→ JOBS
a) In the reading thread, why does the post say The Nature Book contains none of Tom Comitta's original work?
b) Continue the reading thread after its final post, which mentions finishing Sunflower by Gyula Krúdy.

### PASSAGE SHOWN

Today I began Tom Comitta’s The Nature Book, a “literary supercut” novel that contains none of Comitta’s original work, just his arrangement of depictions of “nature” from other novels. Has been getting good press, and so far, it’s quite good if occasionally a little goofy.

Goose Bigelow, Fowl Gigolo (the table is the table), Friday, 12 May 2023 19:09 (eleven months ago) link

After finishing A New World Begins I feel like I have a much better grasp of the arc of the French Revolution from the crises that led to Louis XVI calling the original États généraux in 1789 up to Bonaparte's coronation as emperor in 1804. Even allowing for the compression necessary to encompass all of it into 560 pages, it sounded exhausting.

I'm going to watch a movie tonight and wait until tomorrow to pick my next book.

more difficult than I look (Aimless), Sunday, 14 May 2023 00:21 (eleven months ago) link

Talking about NYRB's books that aren't all that, I have just finished Sunflower by Gyula Krúdy.

######
### RAW DATA

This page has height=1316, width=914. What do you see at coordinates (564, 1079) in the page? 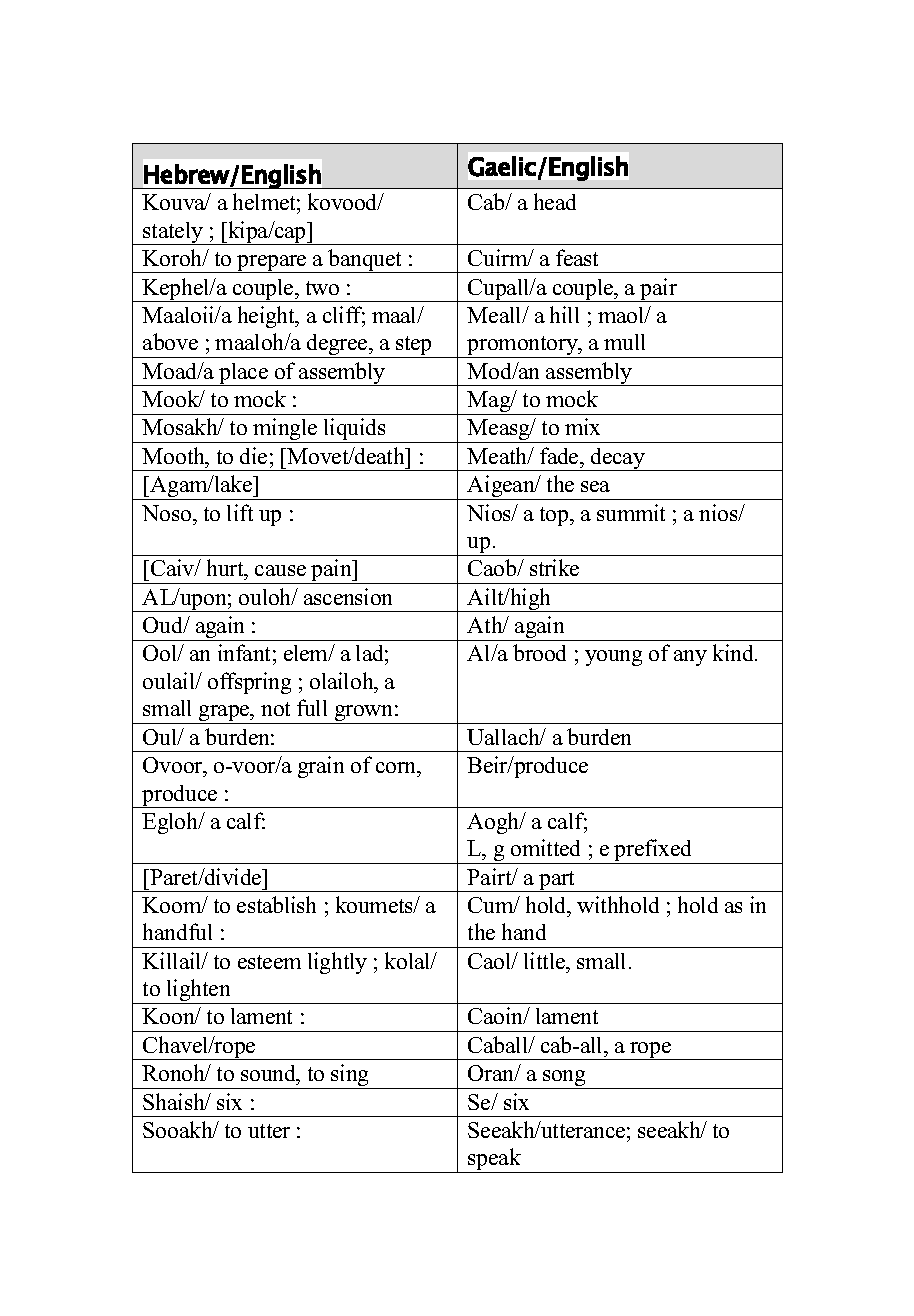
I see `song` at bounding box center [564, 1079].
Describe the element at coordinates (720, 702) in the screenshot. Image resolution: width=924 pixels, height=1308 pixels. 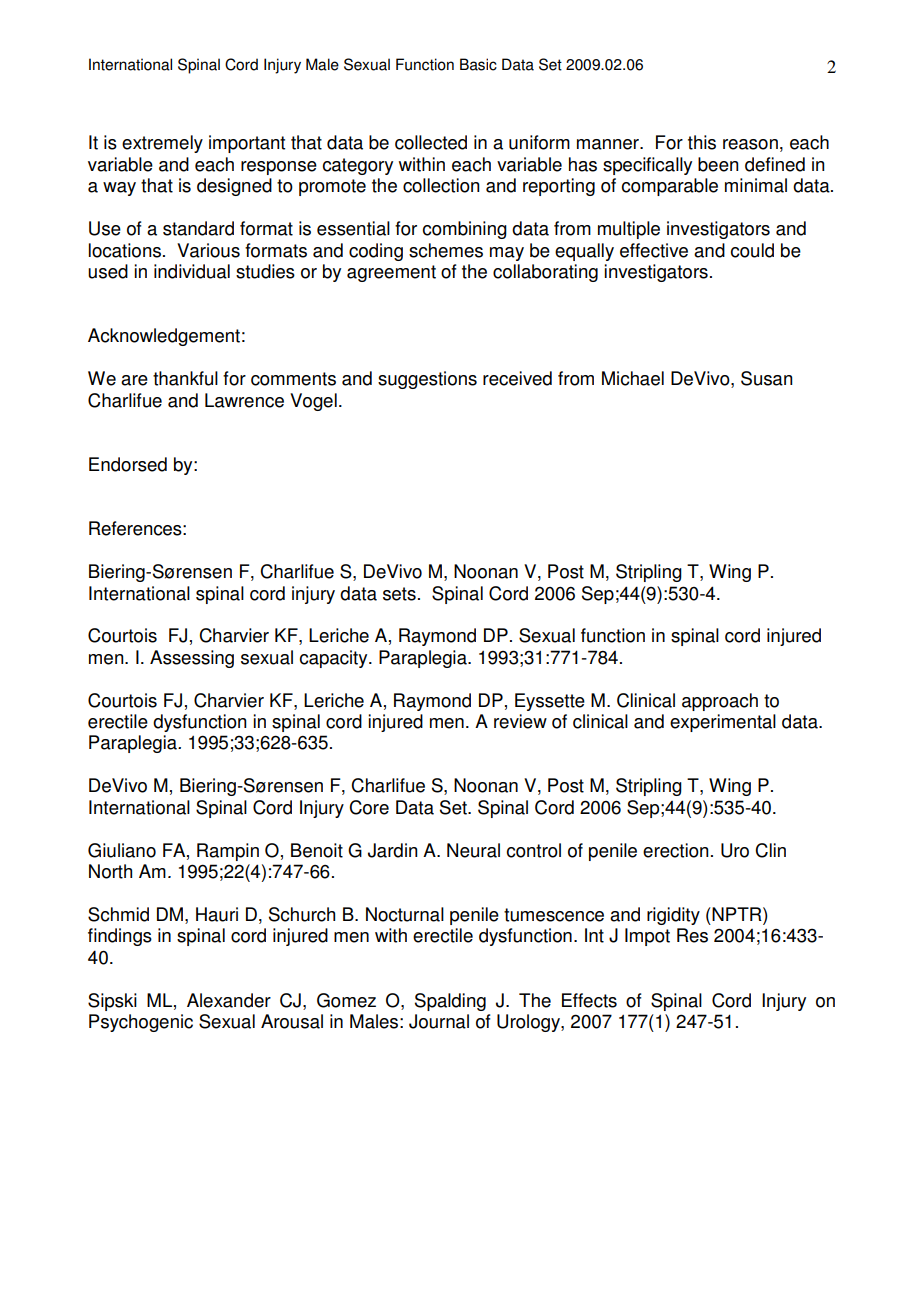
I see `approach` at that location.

######
### RAW DATA

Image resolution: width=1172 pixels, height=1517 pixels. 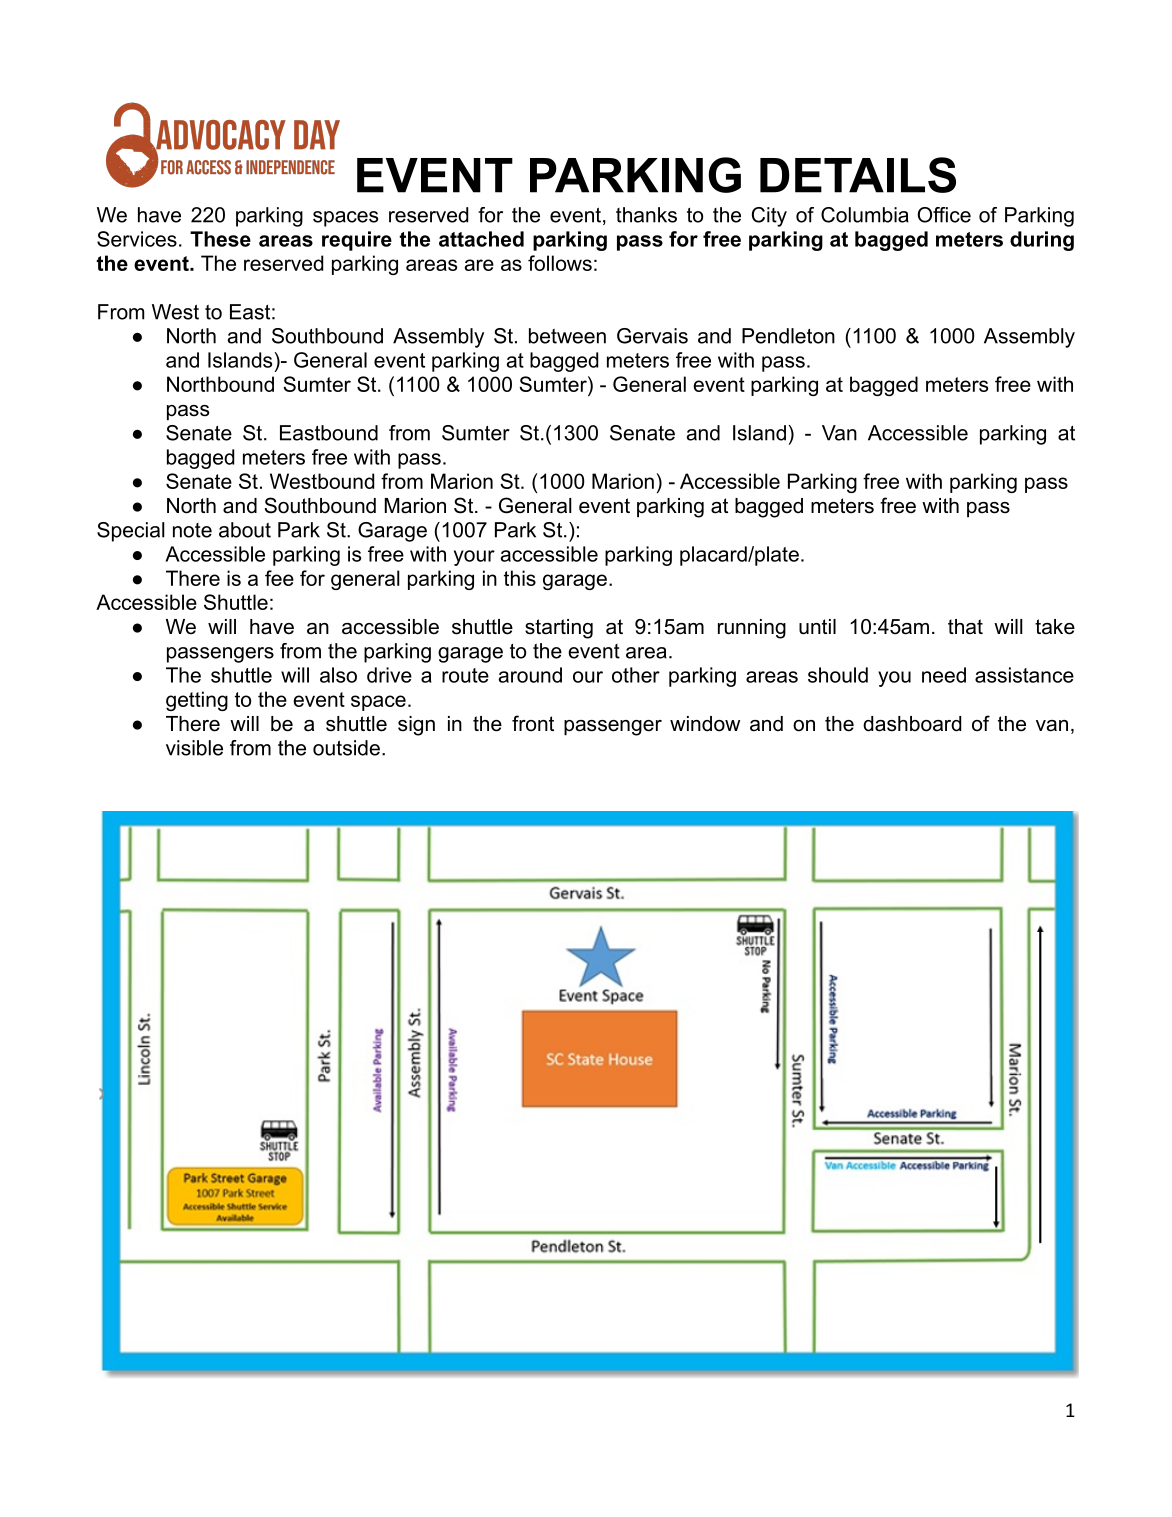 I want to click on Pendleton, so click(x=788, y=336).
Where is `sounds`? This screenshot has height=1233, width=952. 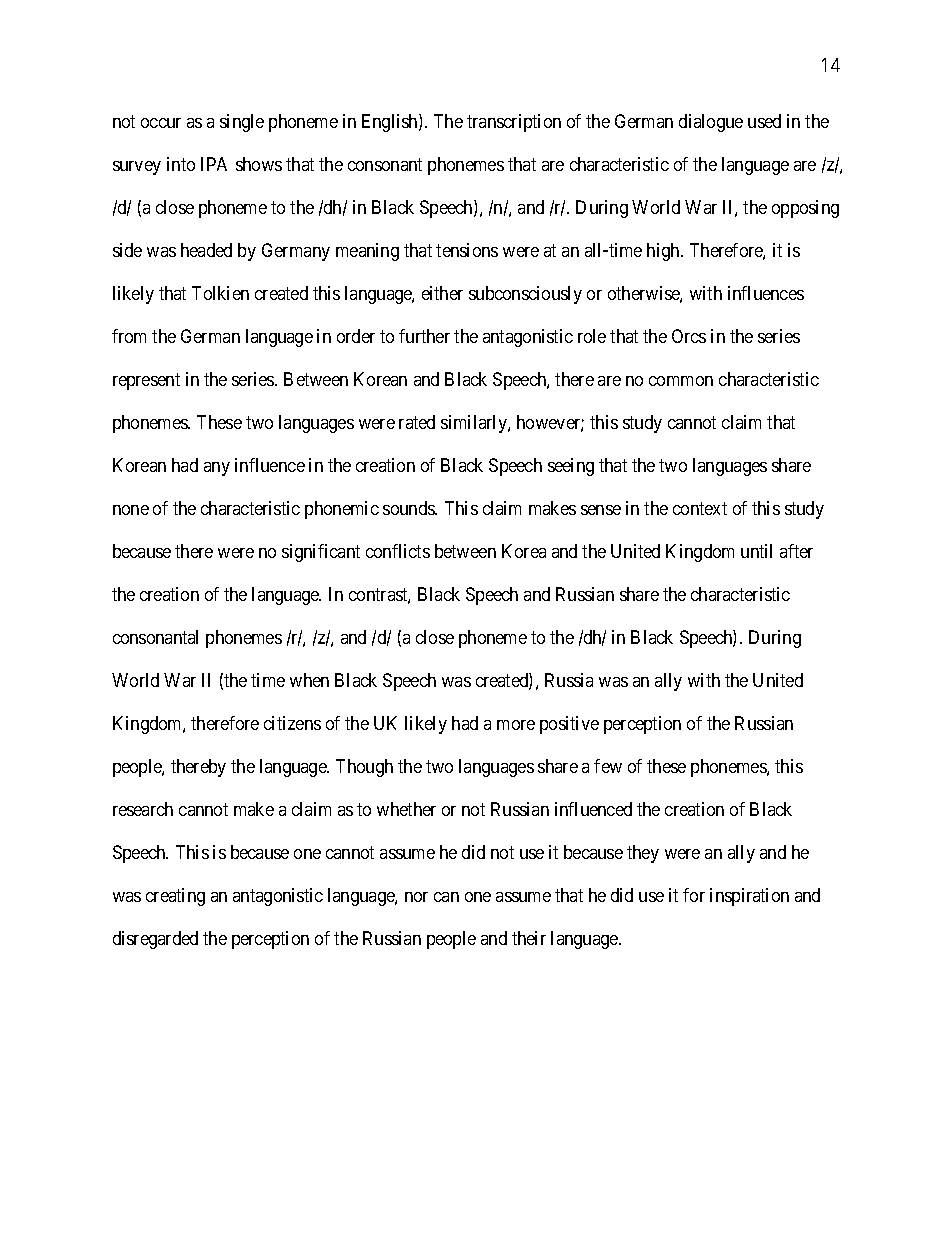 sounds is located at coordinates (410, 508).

######
### RAW DATA

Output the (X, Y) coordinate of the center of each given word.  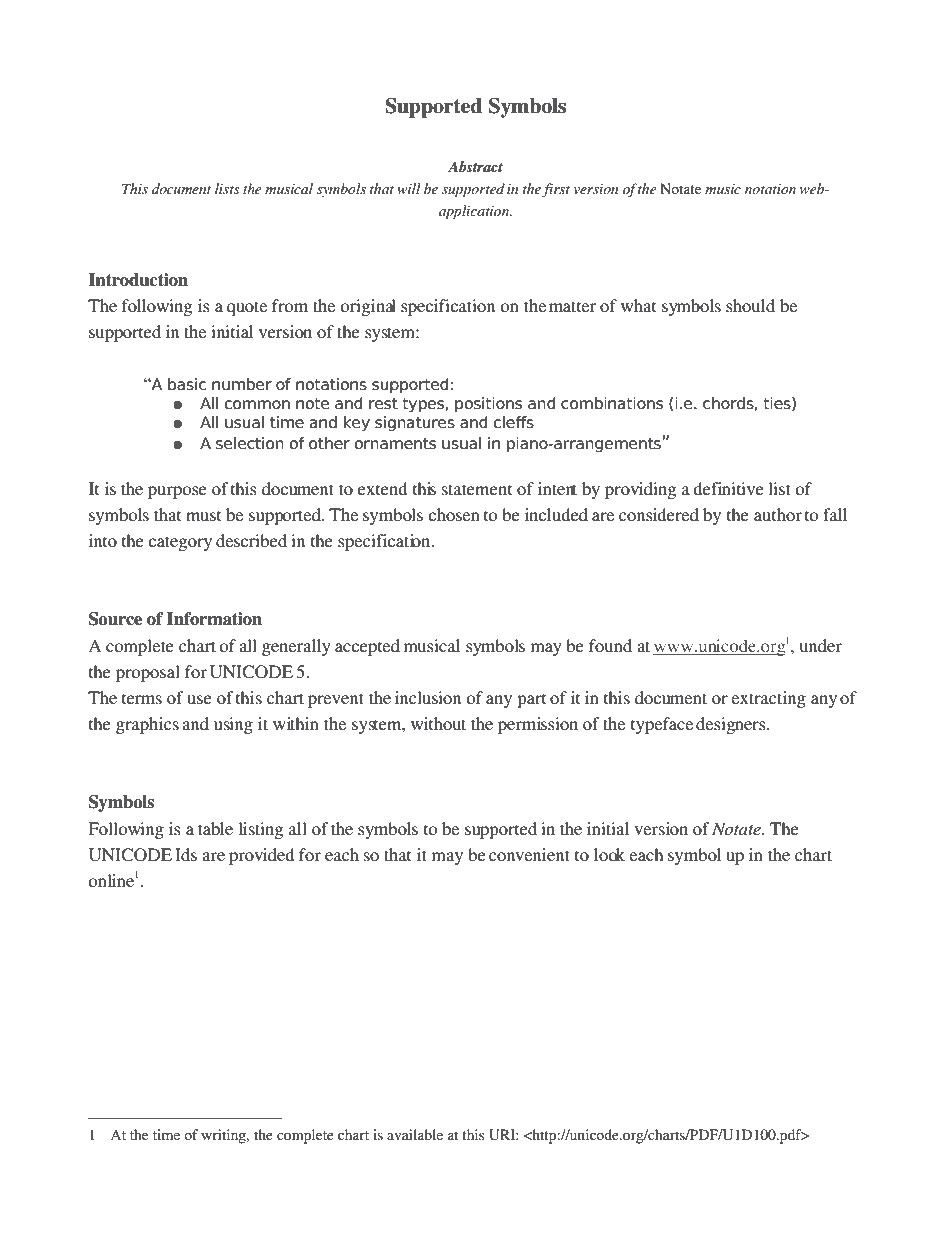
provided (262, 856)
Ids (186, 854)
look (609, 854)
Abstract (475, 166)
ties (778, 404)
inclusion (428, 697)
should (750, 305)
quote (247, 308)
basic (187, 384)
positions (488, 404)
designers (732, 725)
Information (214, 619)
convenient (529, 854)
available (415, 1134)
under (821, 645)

######

→ TASK RESPONSES
a) It is a "literary supercut" novel: it consists only of Comitta's arrangement of depictions of "nature" taken from other novels.

b)
To its credit, it was bad enough that I immediately found the motivation to reread The Brothers Karamazov.

Nabozo, Sunday, 14 May 2023 13:55 (eleven months ago) link

Lol I love Krudy.

xyzzzz__, Sunday, 14 May 2023 14:38 (eleven months ago) link

Granted, he has phenomenal descriptions of seasons and time passing in his Hungarian countryside, his metaphors are wild and fun. The man-woman carnival on the other hand...

Nabozo, Sunday, 14 May 2023 15:57 (eleven months ago) link

I can't remember it's been so long. I think the prose reads wonderfully well in English, all of these great descriptions of life in full colours. He is possibly like Joseph Roth -- in his relationship with a vanished past of Austro-Hungary -- but there aren't enough translations and most that are there aren't easy to find.

xyzzzz__, Sunday, 14 May 2023 22:42 (eleven months ago) link

I'm struggling with The Traveller of the Century. It was pretty entertaining at first, and it's exceptionally clever, but the '18th century novel written in the 21st century' schtick is wearing thin after 400 pages, and though it's centered on a love story and has lots of theorising about love, it's very much a novel of the head, not of the heart.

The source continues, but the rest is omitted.